→ TASK DIRECTIONS
Would you pull out every line of the material that contains the string "will"?

Content starts

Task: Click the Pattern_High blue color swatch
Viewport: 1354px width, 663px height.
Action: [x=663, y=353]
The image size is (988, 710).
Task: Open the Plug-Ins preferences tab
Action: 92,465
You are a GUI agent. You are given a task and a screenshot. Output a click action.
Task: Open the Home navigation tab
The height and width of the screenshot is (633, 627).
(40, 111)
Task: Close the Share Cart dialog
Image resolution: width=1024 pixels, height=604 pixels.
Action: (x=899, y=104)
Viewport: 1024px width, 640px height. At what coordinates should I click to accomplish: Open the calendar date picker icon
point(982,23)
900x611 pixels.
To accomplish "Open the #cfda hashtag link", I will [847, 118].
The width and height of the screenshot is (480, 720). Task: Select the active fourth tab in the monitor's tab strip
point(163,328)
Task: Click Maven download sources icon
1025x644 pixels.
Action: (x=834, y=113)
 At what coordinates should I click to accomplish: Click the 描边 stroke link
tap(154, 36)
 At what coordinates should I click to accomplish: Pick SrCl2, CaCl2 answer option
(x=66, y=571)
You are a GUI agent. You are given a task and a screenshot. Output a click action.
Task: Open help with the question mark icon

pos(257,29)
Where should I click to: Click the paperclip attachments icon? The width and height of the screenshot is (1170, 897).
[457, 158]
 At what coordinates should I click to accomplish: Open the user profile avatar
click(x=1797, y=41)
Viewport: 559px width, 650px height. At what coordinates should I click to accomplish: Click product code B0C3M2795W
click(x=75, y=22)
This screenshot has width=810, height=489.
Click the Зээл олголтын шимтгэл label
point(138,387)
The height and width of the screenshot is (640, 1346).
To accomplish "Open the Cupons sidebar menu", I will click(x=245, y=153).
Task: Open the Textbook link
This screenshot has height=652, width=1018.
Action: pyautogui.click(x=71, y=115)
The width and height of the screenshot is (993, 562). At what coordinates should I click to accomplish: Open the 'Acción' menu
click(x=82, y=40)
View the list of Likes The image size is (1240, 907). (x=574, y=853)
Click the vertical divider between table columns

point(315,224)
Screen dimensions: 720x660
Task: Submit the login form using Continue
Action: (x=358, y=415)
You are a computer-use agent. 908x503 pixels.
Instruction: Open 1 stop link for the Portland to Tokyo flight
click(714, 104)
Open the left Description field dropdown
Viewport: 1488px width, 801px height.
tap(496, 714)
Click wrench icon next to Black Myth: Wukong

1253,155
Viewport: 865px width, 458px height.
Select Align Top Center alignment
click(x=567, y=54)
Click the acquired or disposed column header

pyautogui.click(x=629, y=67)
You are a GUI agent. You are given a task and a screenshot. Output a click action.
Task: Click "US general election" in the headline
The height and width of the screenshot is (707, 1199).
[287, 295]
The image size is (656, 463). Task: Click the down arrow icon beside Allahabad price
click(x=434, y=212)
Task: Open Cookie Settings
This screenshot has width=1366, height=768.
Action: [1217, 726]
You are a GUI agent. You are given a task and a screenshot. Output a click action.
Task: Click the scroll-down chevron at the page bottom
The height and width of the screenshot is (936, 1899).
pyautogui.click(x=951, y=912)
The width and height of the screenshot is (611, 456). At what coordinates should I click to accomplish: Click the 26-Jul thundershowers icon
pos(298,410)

Content ends

→ THE COMPLETED TASK
To accomplish "Open the #cfda hashtag link", I will [847, 118].
To accomplish "Open the Cupons sidebar menu", I will click(x=245, y=153).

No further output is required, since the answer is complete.